* _TASK GOAL_: Use the entries below and reproduce exactly the lines from the one containing "Instruction: Click the Send" down to the one containing "Task: Toggle the crossed-out sun icon", both of them included.
──────── THE INPUT
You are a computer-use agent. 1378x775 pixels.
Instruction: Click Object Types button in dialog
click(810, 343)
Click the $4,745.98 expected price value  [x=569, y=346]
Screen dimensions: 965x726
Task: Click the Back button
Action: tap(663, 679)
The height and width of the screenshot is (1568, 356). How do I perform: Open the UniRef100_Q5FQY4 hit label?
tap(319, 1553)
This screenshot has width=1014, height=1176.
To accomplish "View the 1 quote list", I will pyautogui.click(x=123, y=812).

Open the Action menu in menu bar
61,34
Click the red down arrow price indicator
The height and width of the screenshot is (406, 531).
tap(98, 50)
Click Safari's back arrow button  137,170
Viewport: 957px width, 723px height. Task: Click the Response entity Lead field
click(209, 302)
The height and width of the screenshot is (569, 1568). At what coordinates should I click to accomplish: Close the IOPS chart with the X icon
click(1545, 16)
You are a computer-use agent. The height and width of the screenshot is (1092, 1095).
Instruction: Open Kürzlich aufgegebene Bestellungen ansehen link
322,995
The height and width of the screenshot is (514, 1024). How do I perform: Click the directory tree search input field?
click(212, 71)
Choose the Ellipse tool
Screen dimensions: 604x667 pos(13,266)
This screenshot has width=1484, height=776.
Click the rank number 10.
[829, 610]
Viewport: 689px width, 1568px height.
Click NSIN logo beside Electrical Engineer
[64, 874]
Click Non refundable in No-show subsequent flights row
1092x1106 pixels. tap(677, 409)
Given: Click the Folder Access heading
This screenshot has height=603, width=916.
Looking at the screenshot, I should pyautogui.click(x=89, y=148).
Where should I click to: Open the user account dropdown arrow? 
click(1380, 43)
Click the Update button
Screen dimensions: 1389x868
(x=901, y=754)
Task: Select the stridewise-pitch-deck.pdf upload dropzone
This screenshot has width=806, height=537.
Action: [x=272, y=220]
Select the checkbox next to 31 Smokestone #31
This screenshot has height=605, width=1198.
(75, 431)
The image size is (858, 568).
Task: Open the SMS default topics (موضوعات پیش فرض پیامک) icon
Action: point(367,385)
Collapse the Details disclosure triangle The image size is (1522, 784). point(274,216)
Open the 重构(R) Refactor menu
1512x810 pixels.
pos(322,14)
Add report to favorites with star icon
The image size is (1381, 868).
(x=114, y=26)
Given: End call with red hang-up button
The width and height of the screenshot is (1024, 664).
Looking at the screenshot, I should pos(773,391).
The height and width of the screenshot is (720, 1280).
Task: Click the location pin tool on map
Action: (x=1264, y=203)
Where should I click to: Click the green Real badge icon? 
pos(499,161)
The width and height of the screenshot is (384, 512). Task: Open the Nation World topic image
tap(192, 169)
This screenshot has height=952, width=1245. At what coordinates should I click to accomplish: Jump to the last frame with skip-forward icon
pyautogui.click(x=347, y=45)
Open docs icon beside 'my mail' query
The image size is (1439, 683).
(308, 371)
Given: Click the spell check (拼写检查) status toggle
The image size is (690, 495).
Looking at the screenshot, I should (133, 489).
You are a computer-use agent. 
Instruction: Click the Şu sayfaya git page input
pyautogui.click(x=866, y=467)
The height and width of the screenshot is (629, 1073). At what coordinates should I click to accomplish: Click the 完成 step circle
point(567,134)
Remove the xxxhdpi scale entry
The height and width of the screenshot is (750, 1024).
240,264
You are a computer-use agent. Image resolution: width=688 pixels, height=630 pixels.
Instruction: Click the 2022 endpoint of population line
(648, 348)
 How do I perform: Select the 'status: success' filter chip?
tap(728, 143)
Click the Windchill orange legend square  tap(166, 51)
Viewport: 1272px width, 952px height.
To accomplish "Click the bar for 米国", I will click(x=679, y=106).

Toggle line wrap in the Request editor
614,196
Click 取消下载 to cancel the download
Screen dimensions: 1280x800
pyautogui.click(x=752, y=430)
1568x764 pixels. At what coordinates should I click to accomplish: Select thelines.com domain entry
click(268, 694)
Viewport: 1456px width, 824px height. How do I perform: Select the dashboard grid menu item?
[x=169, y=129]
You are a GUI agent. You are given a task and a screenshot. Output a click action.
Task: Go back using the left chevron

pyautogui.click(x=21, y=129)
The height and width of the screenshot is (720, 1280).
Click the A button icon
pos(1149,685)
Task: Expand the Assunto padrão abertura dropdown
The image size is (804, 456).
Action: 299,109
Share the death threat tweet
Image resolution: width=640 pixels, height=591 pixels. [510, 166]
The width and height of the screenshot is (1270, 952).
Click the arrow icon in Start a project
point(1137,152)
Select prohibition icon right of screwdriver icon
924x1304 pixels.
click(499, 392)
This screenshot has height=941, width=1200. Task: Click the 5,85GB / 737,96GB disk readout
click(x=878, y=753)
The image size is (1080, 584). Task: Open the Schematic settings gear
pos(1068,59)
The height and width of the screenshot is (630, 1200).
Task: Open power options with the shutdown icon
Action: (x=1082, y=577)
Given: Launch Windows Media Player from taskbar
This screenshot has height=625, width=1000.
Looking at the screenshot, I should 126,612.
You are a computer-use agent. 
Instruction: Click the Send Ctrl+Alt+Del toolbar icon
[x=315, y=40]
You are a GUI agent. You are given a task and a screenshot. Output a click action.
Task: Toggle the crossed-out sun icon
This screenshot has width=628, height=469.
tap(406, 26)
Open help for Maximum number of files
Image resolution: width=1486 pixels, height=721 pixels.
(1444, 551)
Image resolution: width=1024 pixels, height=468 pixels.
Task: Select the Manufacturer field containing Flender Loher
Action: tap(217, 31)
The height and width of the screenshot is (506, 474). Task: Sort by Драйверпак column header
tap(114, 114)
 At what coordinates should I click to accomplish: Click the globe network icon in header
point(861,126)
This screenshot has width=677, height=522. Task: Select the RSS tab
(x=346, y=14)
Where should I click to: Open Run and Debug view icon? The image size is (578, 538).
────────────────
* _EXERCISE RESULT_:
Instruction: Click the Send Ctrl+Alt+Del toolbar icon
[x=315, y=40]
You are a GUI agent. You are given a task and a screenshot. Output a click action.
Task: Toggle the crossed-out sun icon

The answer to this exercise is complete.